“We fight to be free.” George Washington
“Freedom’s just another word for nothing left to lose”
Me and Bobby McGee, written by Kris Kristofferson, made famous by Janis Joplin in her “Pearls” album.
Judging from the adulation that most liberals are raining down on the recently deceased John McCain you would think that they voted for him in 2008 when they had the chance. But of course, they didn’t. Instead the prospect of a McCain presidency had them resort to their go to playbook of slashing attacks and smears. Maybe the worst of it was an evidence-free suggestion by the New York Times that McCain had an affair with a lobbyist who had business before his committee. Anyone who doubts this should check out the Times stories in the links here and here.

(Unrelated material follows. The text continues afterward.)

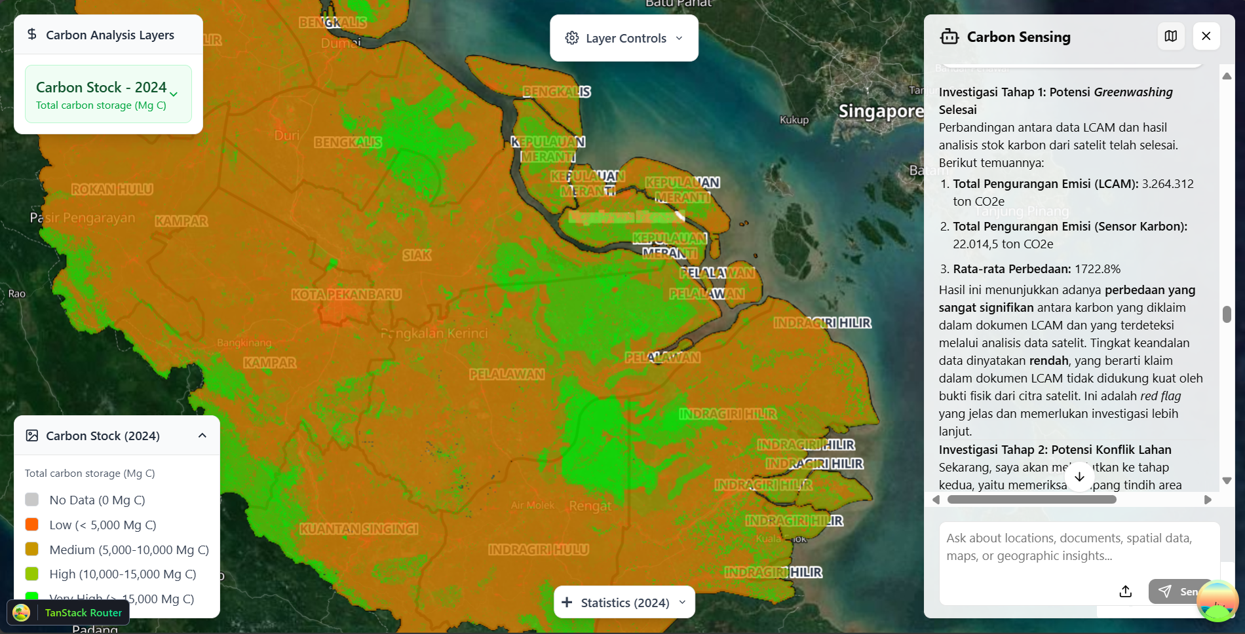The image size is (1245, 634).
Task: Click the gear icon in Layer Controls
Action: click(571, 38)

It is absolutely true that McCain reached across the aisle to promote what he believed to be good policy. It is also true that the favor was not returned. And there is a reason for that. Despite all the rhetoric, progressives simply do not believe what McCain believed about the promise of America.
Consider McCain’s rhetoric when he was awarded the Liberty Medal in 2017.
“We are living in the land of the free, the land where anything is possible, the land of the immigrant’s dream, the land with the storied past forgotten in the rush to the imagined future, the land that repairs and reinvents itself, the land where a person can escape the consequences of a self-centered youth and know the satisfaction of sacrificing for an ideal, the land where you can go from aimless rebellion to a noble cause, and from the bottom of your class to your party’s nomination for president.”
Now consider the (recent) rhetoric of Andrew Cuomo.
“We’re not going to make America great again. It was never that great.”
By now it should be obvious that the America that John McCain believed in is not the America that progressives see. They see an America shot through with injustice and riddled with race, class, gender and sexual oppression. The grim social justice warriors of the left can never reach across the aisle to do what’s best for America because they fundamentally reject the founding principles of what they still think of as Amerika.
Fifty years of progressive attacks on the culture and institutions of American society have left their mark, and not for the better. Who doubts that the degradation of the culture was a factor, and maybe the most important factor, in the election of Donald Trump as President?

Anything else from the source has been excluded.